- ASSIGNMENT -
Return, exactly as written, every line from the first line of the data below through the line that contains "You are a computer-use agent. Image".

- DATA -
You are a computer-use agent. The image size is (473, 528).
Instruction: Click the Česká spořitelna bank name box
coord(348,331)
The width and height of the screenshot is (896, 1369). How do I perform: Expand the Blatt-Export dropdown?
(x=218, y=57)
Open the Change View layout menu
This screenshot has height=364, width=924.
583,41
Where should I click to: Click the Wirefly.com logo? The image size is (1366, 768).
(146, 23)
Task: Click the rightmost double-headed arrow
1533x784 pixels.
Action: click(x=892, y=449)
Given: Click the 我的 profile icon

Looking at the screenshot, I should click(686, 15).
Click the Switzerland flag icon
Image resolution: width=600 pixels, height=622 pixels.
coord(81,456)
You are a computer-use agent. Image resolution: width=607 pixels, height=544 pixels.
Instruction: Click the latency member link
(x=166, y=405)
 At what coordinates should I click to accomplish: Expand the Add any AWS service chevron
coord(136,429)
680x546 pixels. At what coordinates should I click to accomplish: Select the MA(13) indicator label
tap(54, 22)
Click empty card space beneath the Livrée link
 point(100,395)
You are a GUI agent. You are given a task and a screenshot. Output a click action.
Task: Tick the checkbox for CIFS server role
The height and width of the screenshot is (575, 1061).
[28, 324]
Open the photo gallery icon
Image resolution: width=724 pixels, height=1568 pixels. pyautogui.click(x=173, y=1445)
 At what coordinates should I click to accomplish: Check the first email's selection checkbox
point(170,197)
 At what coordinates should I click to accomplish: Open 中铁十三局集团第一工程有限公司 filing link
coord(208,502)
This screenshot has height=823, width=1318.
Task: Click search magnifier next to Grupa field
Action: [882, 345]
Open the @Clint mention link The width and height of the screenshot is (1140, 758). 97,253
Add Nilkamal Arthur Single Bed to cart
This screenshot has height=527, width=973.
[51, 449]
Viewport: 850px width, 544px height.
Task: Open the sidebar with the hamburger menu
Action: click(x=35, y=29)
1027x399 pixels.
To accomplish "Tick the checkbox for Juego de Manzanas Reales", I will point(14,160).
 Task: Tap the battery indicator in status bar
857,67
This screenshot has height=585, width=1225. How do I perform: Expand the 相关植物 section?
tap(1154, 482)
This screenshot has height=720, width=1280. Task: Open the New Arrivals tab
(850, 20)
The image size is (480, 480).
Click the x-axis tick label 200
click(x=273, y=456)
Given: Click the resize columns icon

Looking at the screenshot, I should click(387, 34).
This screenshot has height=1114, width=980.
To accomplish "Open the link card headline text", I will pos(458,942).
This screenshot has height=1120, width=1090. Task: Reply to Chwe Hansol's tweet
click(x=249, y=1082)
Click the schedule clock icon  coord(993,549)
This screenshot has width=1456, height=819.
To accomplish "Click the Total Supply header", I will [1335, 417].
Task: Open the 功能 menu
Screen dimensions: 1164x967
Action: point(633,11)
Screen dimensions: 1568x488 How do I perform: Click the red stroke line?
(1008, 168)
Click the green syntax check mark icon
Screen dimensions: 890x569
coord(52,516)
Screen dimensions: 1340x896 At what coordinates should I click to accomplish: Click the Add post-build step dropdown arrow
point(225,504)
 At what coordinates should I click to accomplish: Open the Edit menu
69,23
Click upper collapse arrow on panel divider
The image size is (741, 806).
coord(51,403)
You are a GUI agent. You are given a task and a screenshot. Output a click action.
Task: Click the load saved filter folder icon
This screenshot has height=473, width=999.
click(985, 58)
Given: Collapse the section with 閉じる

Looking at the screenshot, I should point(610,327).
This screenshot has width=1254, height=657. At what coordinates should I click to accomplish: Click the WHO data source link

- OUTPUT -
You are a computer-use agent. The image size is (473, 528).
Instruction: Click the Česká spořitelna bank name box
coord(348,331)
The width and height of the screenshot is (896, 1369). How do I perform: Expand the Blatt-Export dropdown?
(x=218, y=57)
Open the Change View layout menu
This screenshot has height=364, width=924.
583,41
Where should I click to: Click the Wirefly.com logo? The image size is (1366, 768).
(146, 23)
Task: Click the rightmost double-headed arrow
1533x784 pixels.
Action: click(x=892, y=449)
Given: Click the 我的 profile icon

Looking at the screenshot, I should click(686, 15).
Click the Switzerland flag icon
Image resolution: width=600 pixels, height=622 pixels.
coord(81,456)
You are a computer-use agent. Image resolution: width=607 pixels, height=544 pixels.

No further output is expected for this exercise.